Cabinets Fly at Kitchen Kompact


Producing thousands of cabinets is all in a day’s work for the Indiana-based firm.

Four thousand cabinets assembled daily. That’s the current production rate at Kitchen Kompact, one of the largest cabinet assembly plants in the United States. 

Based in Jeffersonville, IN, Kitchen Kompact provides low-cost, value cabinetry for distribution throughout North America. But what sets the family-owned Kitchen Kompact apart from other cabinet companies is its business model: Not only is the company a pure assembler, but it also buys material and builds to inventory versus the more common practice of just-in-time production.

According to John Gahm, vice president of manufacturing, this enables Kitchen Kompact to meet the needs of the marketplace while providing fast lead times to stock distributors [like American Cabinet & Flooring]. “We buy to inventory, work-in-process to inventory and produce finished goods for inventory,” Gahm says.

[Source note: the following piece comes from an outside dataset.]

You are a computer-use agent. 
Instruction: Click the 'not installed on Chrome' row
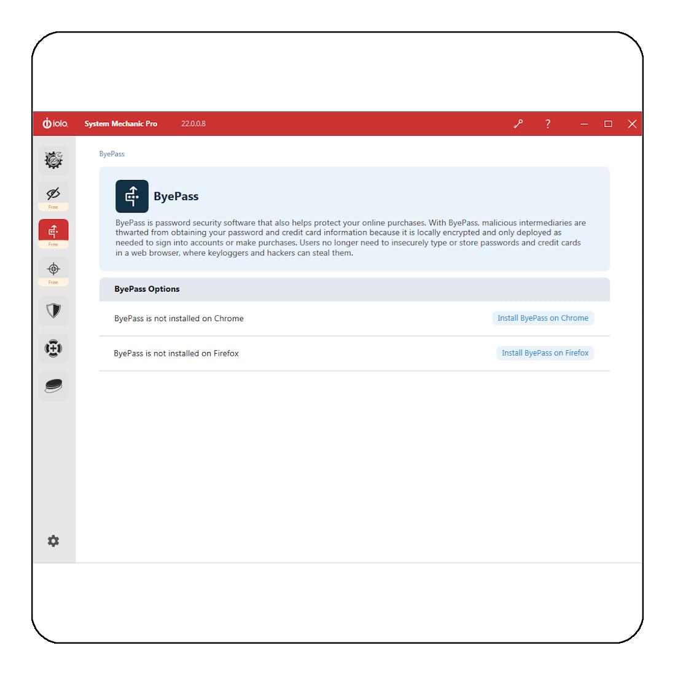pyautogui.click(x=354, y=319)
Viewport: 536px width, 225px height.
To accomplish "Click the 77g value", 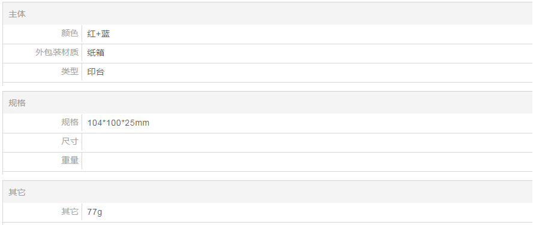I will [95, 212].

It’s no small inventory. Kitchen Kompact currently stocks approximately 40,000 finished cabinets, with a capacity for 100,000. “This has allowed us to adjust quickly to market fluctuations,” he adds. 

The business model has proven highly successful for Kitchen Kompact, while enabling it to keep an estimated 200 employees busy producing cabinetry for sale to single- and multi-family residences. 

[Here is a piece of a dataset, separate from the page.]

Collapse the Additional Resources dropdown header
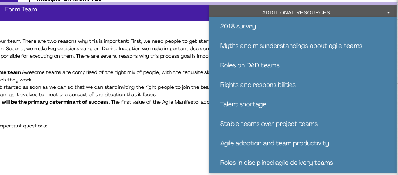The image size is (398, 175). point(303,12)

“The company was founded on keeping things simple — and simplistic,” Gahm says.

Simplistic refers to Kitchen Kompact’s niche as a pure assembler. Components are purchased already cut to size, leaving the company to focus its strengths on finishing and assembly. And as a side benefit, the company has essentially eliminated the cost and production justifications needed for large amounts of manufacturing equipment, particularly during slowdown periods. 

Recognizing that it “cannot be all things to all people,” Kitchen Kompact keeps things simple by offering a compact line of cabinetry. The five standard styles of face-frame cabinetry are: Glenwood Beech, featuring recessed panel doors; Bretwood, with maple flat panel doors in a warm tone; Mellowood, featuring natural maple flat panel doors; Richwood Lite, with oak raised-panel doors and a subtle woodgrain pattern; and Chadwood, the company’s oldest and best-selling line featuring oak flat panel doors. The select style and colors, the company says, “represent the volume segment, or approximately 75% of the market.”


Glenwood Beech







Richwood LiteChadwood

Production Detail

It was 1955 that Dwight Gahm purchased a small custom cabinet company and changed its course forever. His philosophy then, as now, drives the company’s success: “We will offer a quality product at a reasonable price and, most importantly, deliver these goods in the most dependable lead time in the industry.”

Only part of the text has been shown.